Enerji bolluğu yaklaşımı, aslında Biden’ın Alaska’daki Willow petrol sondaj projesine yeşil ışık yakarak doğru olanı yaptığını kabul edecektir. Elbette iklim aktivistleri ve uzmanlar çok öfkeli ve suçlamalar yağıyor. Ancak bu tam da işçi sınıfı seçmenlerinin istediği şey; yani fosil yakıtlar da dahil olmak üzere enerji kaynaklarının bir karışımını kullanmaya devam ederken yenilenebilir enerjileri ilerleten bir “yukarıdakilerin hepsi” stratejisi. Ve onların istediği şey, ucuz enerjinin güvenilir ve emniyetli bir şekilde tedarik edilmesini sağlarken, temiz bir enerji geçişini sürdürmek için en pratik yola karşılık geliyor. İklim aktivistlerinin Biden’a baskı yapması gibi bu yaklaşıma karşı çıkmak, sanayi sonrası metropoller ile orta Amerika arasındaki, Demokrat seçkinler ile işçi sınıfı arasındaki büyük uçurumu vurguluyor.

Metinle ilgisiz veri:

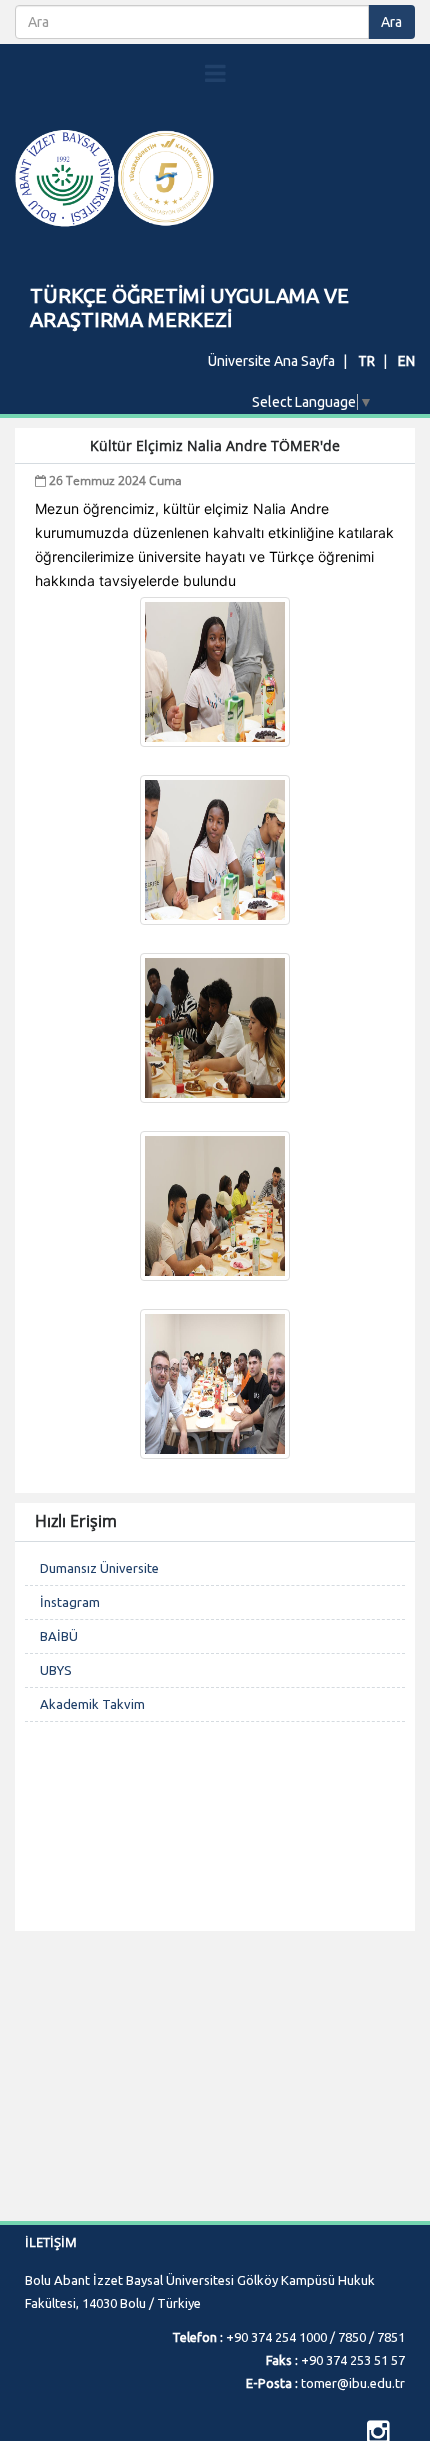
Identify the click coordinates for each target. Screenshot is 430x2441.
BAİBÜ (59, 1636)
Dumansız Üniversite (99, 1568)
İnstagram (70, 1602)
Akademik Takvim (92, 1704)
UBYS (56, 1670)
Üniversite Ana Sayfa (271, 361)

Bu hakikaten de çılgınlık. Biden’ın Demokrat Parti’yi yenilenebilir enerji saplantısından uzaklaştırmak için daha az değil daha fazla çaba göstermesi gerekiyor. İklim aktivistleri Willow projesi hakkında öfkelerini kusmak yerine neden Nükleer Düzenleme Komisyonunun (NRC) radikal bir şekilde yeniden yapılandırılmasını talep etmiyorlar? NRC’nin yeni nesil reaktörlere yönelik yeni düzenlemeleri 1200 sayfadan oluşuyor ve yürürlükte kalmasına izin verildiği takdirde ülkede ve hatta tüm dünyada ciddi biçimde ihtiyaç duyulan nükleer rönesansı etkili bir şekilde engelleyecek. NRC merkezinin dışında neden göstericiler yok? NRC endüstriyel ekonomiyle en uyumlu temiz enerji kaynağını torpillerken arazi oluyorlar.
İşçi sınıfının bu tiplere güvenmemesine şaşmamalı. İdeolojilerine sözüm ona nihai hedeflerinden ve kesinlikle işçi sınıfının refahına olduklarından daha fazla bağlılar.